More information with regards to each individual right can be found on the ICO website – ICO Individual Rights
Online Registration System, Website Terms and Conditions
Users of the Knights Basketball online registration system do so in accordance with the Knights Basketball Privacy and Data Protection policy. Any information provided by will be held by Knights Basketball on its computer records in accordance with the General Data Protection Regulations.
Club Contact details will be placed on the Knights Basketball website, if you do not wish to have your club contact details on the Knights Basketball website please contact Knights Basketball Customer Service team at firstname.lastname@example.org and we will remove your club contact details from our website.

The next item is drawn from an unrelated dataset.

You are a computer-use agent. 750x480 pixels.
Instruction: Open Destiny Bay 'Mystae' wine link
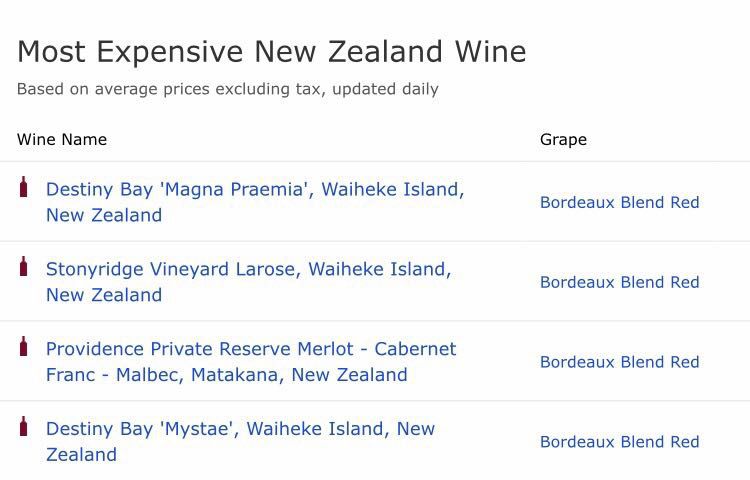pos(240,429)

We will also from time to time send individual members electronic communication via email. If you do not want to receive these communications please place a tick in the data protection box found in your preferences tab on the Knights Basketball registration system, contact the Customer Service team at email@example.com informing them that you no longer wish to receive these communications or click the opt-out link at the bottom of the communication. Moving forward our membership system will change to an opt-in marketing preferences and this development will sit within phase 2 of our digital upgrade.
The Knights Basketball website and material relating to information, products and services (or to third party information, products and services) is provided ‘as is’, without any representation or endorsement made and without warranty of any kind whether express or implied, including but not limited to the implied warranties of satisfactory quality, fitness for a particular purpose, non-infringement, compatibility, security and accuracy. We do not warrant that the functions contained in the material contained in this site will be uninterrupted or error free, that defects will be corrected, or that this site or server that makes it available are free or viruses or represent the full functionality, accuracy, reliability of the materials.

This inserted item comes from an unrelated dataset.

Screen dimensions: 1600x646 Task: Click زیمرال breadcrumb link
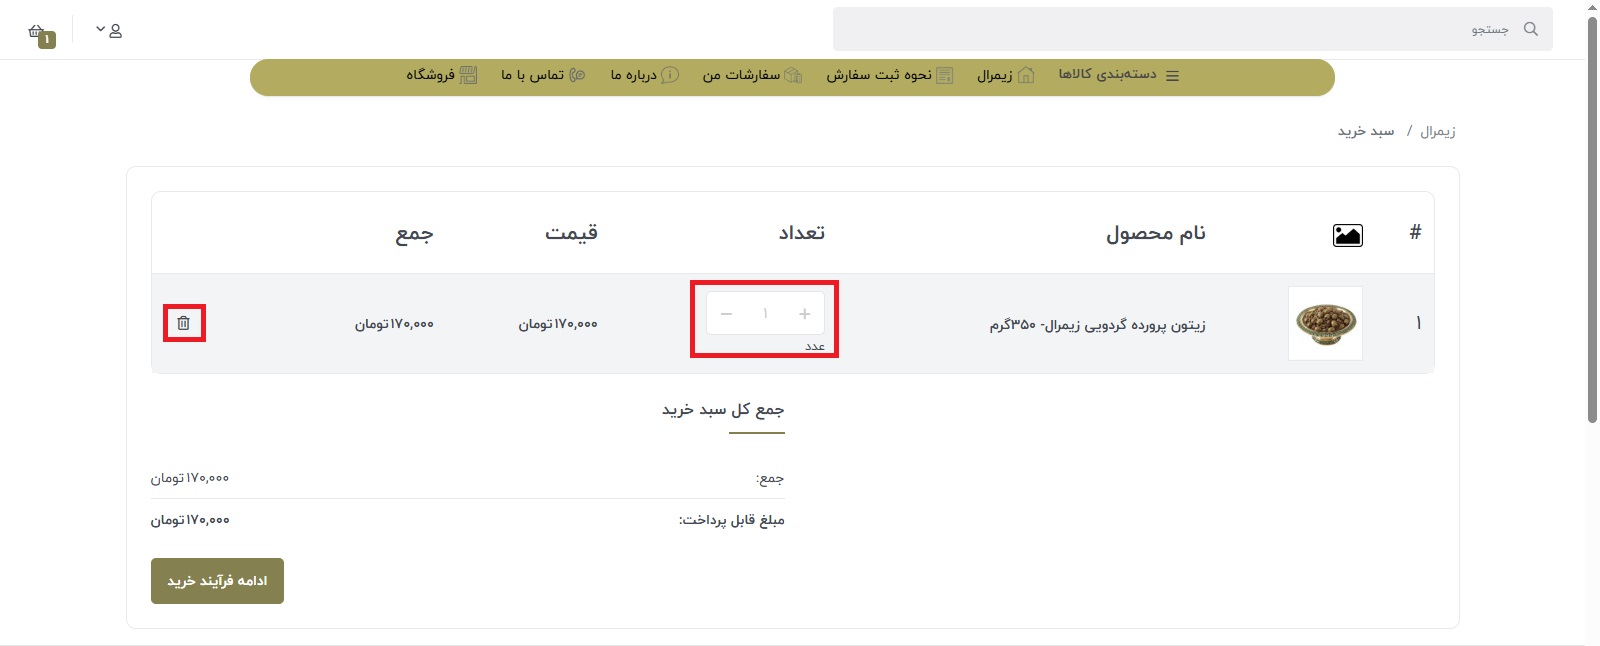tap(1437, 131)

In no event will we be liable for any loss or damage including, without limitation, indirect or consequential loss or damage, or any loss or damages whatsoever arising from use or loss of use of data or profits arising out of or in connection with the use of the Knights Basketball website.

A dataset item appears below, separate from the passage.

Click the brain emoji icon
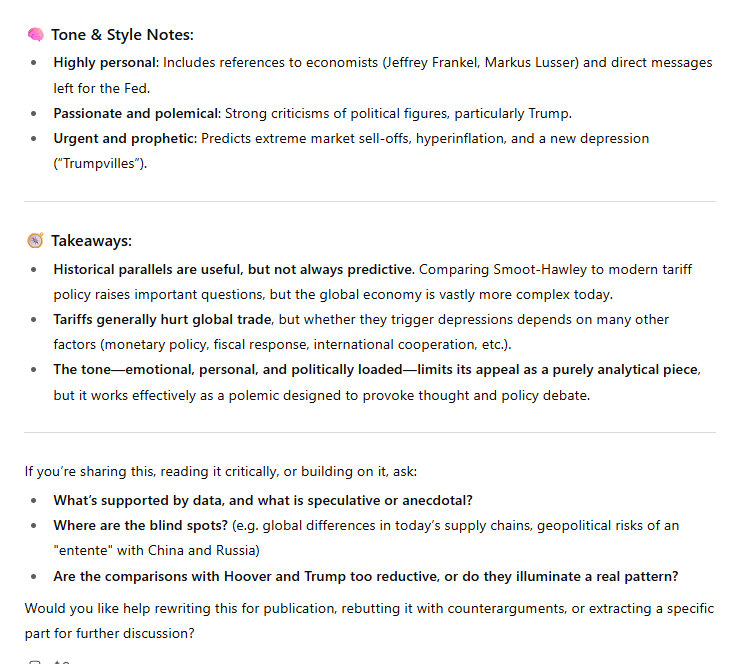741x664 pixels. (x=35, y=35)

If any of these Terms and Conditions should be determined to be illegal, invalid, or otherwise unenforceable by reason of the laws of any state or country in which these Terms and Conditions is are intended to be effective, then to the extent and within the jurisdiction which that Term or Condition is illegal, invalid or unenforceable, it shall be severed a and deleted from this clause and the remaining terms and conditions shall survive, remain in full force and effect and continue to be binding and enforceable. These Terms and Conditions s shall be governed by and construed in accordance with the laws of England and Wales. Any dispute arising under these Terms and Conditions shall be subject to the exclusive jurisdiction of the courts of England and Wales.
If these Terms and Conditions are not accepted in full, you do not have permission to access the contents of this website and therefore should cease using this website immediately.
Responsibilities of Staff and Management
The management and staff of Knights Basketball are responsible for the processing of data in accordance with the regulations and for upholding the principles outlined in this policy for the processing and maintenance of data regarding its members.
All personnel are expected to observe data protection good practice at all times and to ensure that the personal data they make available for processing is kept accurate, up to date and secure.
Transferring of Data
Knights Basketball currently doesn’t hold or transfer data outside of the European Economic Area (EEA).
If this changes it will be communicated as appropriate and/or any transfers made will be in full compliance with all aspects of the General Data Protection Regulations (May 2018).